ACTION ITEM: Pick out every line in the data below that holds "agent".
# # #
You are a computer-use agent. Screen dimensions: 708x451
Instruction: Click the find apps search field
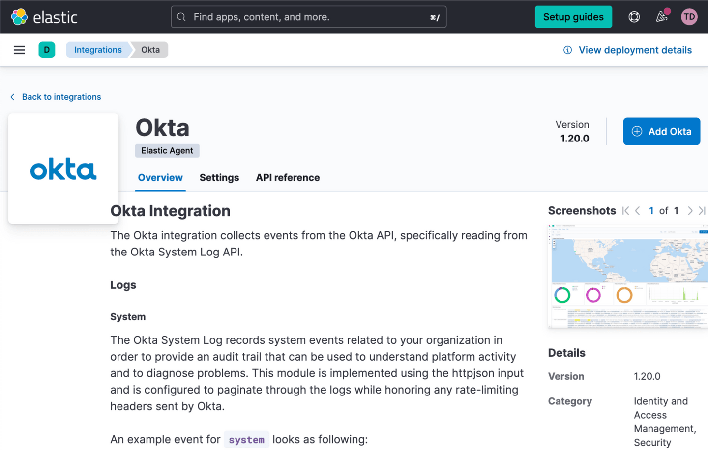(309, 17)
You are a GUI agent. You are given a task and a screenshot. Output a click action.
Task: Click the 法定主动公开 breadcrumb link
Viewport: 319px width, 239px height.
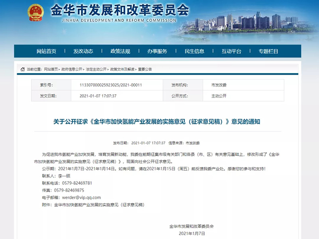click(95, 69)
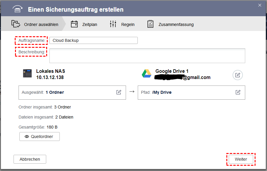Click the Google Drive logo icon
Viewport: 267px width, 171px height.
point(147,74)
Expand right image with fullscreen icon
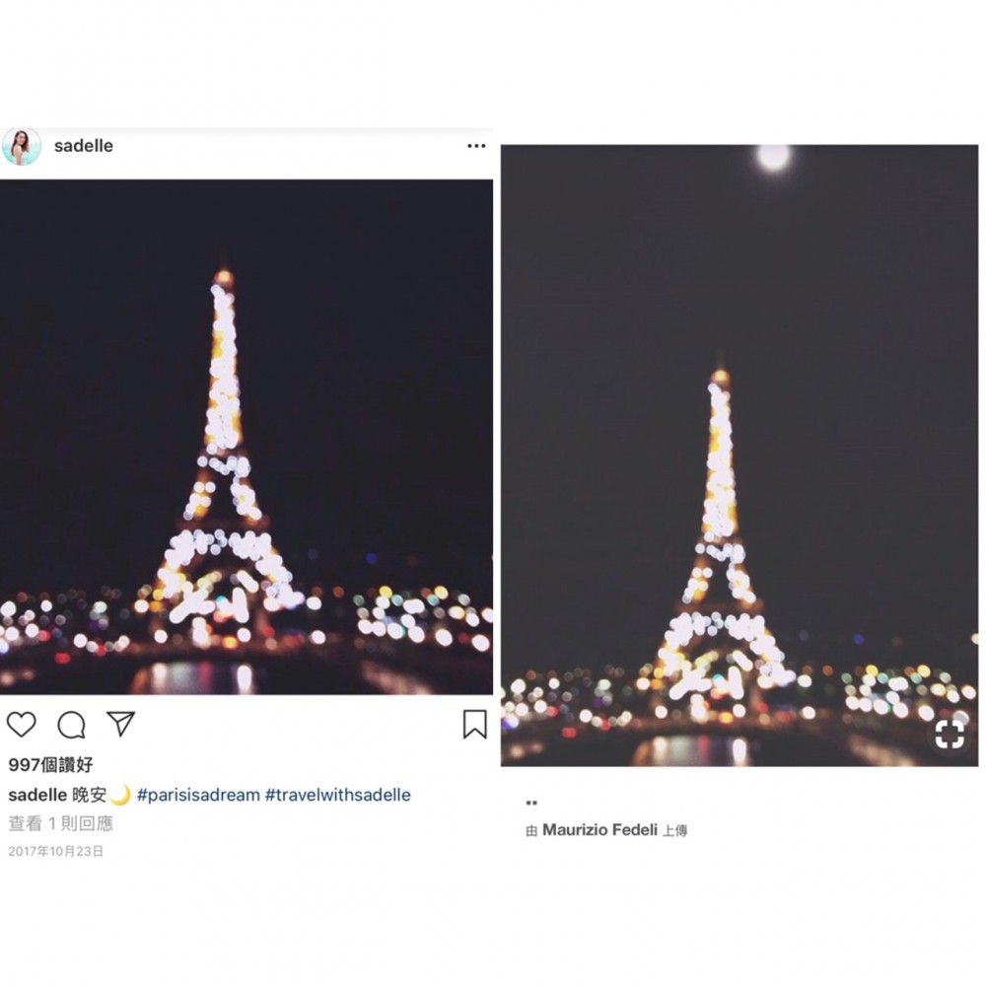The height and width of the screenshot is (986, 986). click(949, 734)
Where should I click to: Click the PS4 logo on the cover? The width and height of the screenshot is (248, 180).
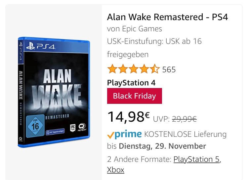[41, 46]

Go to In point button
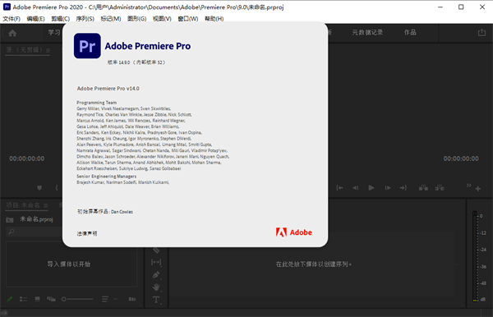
# # #
RESPONSE TO THE TASK:
You are a computer-use agent. Screen dimensions: 708x451
You are a GUI agent. You are given a task and a screenshot. Output a click action.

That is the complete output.